**WHAT NEEDS TO BE DONE**
Quote the data below verbatim, from the line containing "You are a GUI" through the end of the data, including both ends. Omit the pictures from your answer.
start
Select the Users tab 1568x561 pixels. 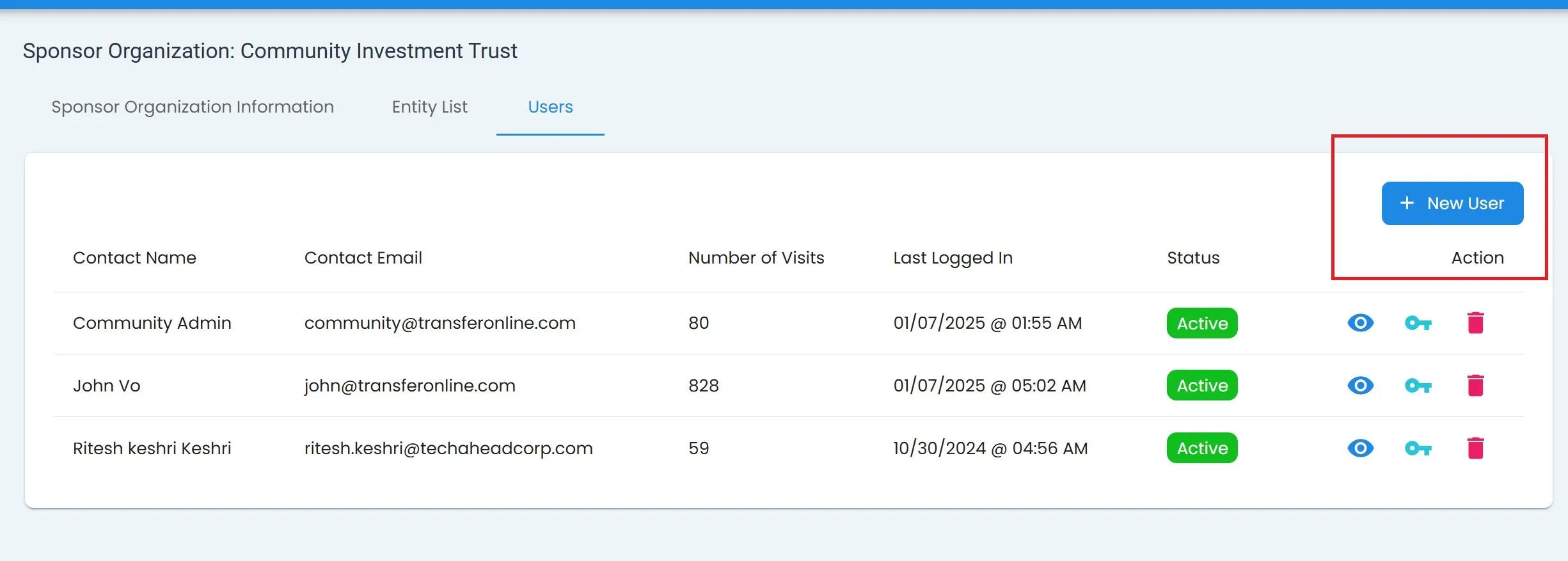550,107
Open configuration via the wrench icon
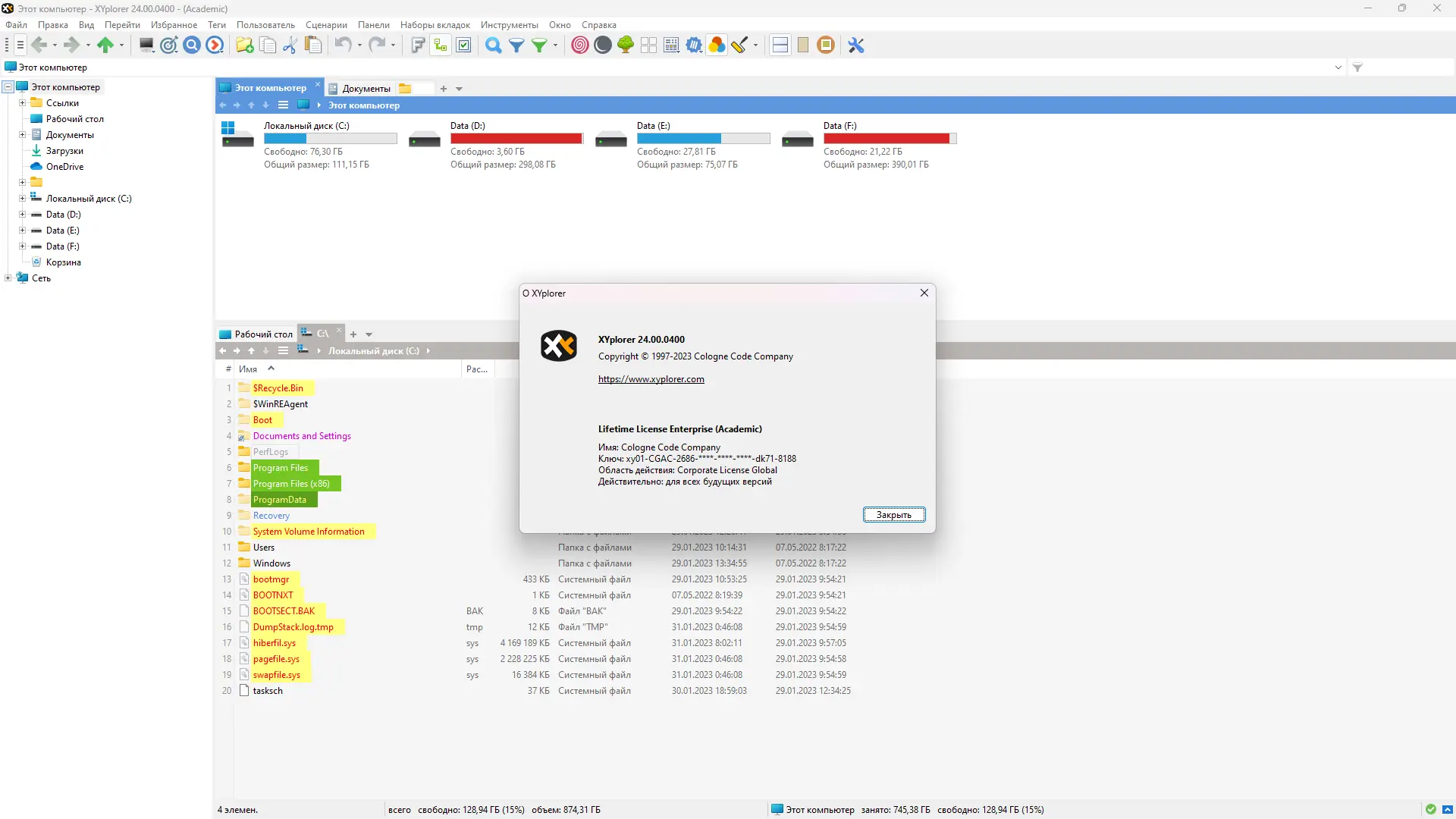Image resolution: width=1456 pixels, height=819 pixels. tap(856, 46)
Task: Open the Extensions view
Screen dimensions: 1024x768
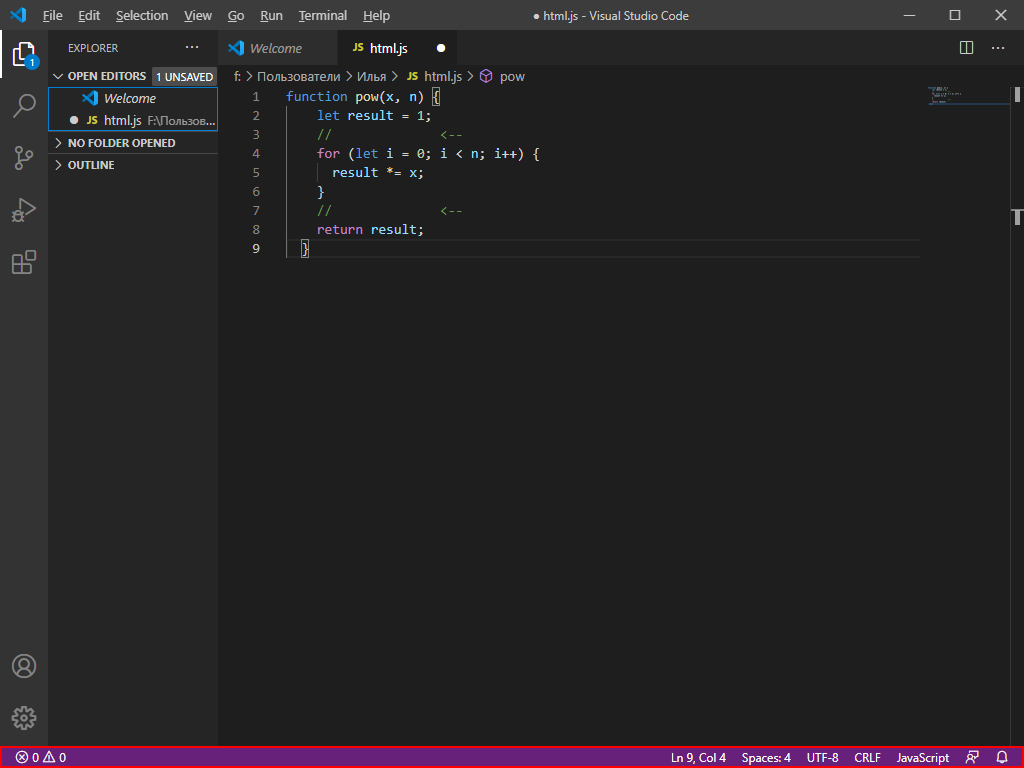Action: [x=24, y=262]
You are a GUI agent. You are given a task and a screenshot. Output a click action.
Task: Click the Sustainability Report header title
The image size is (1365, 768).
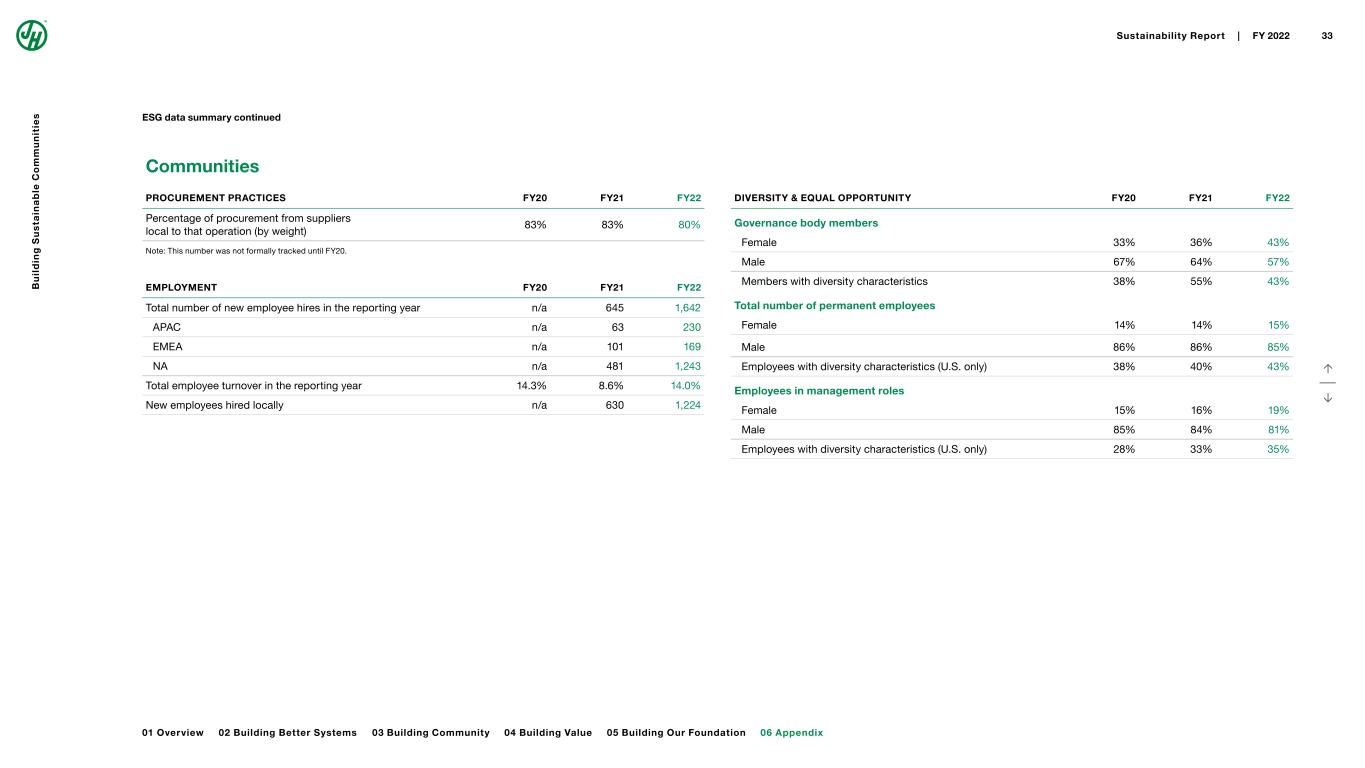point(1170,36)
end
**TASK RESPONSE**
You are a GUI agent. You are given a task and a screenshot. Output a click action.
Task: Click the Sustainability Report header title
The image size is (1365, 768).
point(1170,36)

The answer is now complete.